Description of the task> Search the records for lines that contain the word "computer". Copy them all.

Extracted data Start Marker

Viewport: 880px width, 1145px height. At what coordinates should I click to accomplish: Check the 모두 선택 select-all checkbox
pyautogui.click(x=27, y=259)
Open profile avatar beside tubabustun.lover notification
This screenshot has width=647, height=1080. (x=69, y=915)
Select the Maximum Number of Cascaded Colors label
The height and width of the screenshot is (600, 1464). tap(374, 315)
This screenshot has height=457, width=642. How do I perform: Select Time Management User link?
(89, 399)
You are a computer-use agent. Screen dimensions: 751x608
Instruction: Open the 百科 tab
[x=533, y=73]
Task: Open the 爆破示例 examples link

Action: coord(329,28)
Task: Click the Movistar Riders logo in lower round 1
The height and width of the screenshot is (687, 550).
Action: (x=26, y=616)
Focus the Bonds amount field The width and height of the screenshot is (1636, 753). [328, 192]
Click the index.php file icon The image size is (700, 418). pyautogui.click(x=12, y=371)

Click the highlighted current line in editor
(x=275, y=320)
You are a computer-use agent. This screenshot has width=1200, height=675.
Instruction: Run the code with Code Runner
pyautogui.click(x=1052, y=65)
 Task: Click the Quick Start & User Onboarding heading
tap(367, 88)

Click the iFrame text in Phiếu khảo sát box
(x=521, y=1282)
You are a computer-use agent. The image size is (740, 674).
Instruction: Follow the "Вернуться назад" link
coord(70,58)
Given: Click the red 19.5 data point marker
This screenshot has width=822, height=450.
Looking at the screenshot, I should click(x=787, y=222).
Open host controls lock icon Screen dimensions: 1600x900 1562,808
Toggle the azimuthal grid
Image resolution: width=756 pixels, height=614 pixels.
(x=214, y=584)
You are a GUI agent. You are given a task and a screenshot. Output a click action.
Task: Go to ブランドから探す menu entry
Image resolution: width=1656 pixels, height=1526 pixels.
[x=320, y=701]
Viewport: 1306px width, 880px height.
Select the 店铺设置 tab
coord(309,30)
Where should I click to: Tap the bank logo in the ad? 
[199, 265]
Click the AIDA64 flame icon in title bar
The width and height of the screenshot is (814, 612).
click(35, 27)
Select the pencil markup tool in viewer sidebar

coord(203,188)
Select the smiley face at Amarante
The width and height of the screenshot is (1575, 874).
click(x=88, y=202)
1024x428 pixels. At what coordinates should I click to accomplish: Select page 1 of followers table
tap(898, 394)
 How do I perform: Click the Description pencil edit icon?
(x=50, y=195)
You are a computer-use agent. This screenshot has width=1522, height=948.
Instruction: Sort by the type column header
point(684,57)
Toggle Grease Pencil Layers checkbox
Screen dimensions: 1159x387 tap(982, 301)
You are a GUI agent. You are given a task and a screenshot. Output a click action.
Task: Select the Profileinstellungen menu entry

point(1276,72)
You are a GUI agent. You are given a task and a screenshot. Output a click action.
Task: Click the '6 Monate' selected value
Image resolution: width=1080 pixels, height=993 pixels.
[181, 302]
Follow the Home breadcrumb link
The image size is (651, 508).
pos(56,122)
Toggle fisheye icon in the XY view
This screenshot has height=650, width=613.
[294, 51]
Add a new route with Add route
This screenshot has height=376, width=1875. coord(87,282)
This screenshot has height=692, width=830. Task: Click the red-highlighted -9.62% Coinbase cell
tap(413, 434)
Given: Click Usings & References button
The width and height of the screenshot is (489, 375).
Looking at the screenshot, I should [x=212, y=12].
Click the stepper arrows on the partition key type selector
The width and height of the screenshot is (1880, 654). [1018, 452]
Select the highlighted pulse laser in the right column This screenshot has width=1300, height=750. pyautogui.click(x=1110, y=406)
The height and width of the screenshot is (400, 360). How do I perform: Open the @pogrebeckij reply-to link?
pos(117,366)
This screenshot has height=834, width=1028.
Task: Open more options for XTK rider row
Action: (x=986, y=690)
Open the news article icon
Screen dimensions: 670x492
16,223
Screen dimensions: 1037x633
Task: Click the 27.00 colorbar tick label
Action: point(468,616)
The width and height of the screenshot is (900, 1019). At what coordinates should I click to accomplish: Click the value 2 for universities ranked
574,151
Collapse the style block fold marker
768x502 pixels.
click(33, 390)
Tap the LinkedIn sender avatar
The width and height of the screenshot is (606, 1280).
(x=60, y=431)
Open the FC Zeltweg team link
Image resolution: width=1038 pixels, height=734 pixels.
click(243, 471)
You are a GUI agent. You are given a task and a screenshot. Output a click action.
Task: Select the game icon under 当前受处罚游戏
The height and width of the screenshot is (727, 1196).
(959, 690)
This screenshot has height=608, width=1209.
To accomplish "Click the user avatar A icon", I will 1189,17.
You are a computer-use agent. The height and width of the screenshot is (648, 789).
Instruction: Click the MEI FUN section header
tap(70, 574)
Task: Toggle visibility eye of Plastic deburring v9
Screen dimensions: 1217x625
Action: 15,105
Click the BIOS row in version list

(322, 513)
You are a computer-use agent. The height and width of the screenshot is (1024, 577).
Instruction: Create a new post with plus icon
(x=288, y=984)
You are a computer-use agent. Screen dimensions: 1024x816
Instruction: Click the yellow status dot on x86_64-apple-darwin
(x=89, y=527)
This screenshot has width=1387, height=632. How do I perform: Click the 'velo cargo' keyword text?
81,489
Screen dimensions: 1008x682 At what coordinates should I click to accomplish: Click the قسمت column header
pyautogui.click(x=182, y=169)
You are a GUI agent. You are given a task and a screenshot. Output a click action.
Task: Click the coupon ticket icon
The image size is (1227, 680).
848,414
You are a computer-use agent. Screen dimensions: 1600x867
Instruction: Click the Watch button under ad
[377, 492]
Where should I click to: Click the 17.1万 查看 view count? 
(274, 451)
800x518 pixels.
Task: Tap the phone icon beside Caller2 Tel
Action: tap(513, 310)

Extracted data End Marker

Response area>
You are a computer-use agent. Screen dimensions: 751x608
You are a computer-use agent. This screenshot has width=1200, height=675.
You are a computer-use agent. The image size is (740, 674).
You are a computer-use agent. This screenshot has width=1522, height=948.
You are a computer-use agent. The height and width of the screenshot is (648, 789).
You are a computer-use agent. The height and width of the screenshot is (1024, 577).
You are a computer-use agent. Screen dimensions: 1024x816
You are a computer-use agent. Screen dimensions: 1600x867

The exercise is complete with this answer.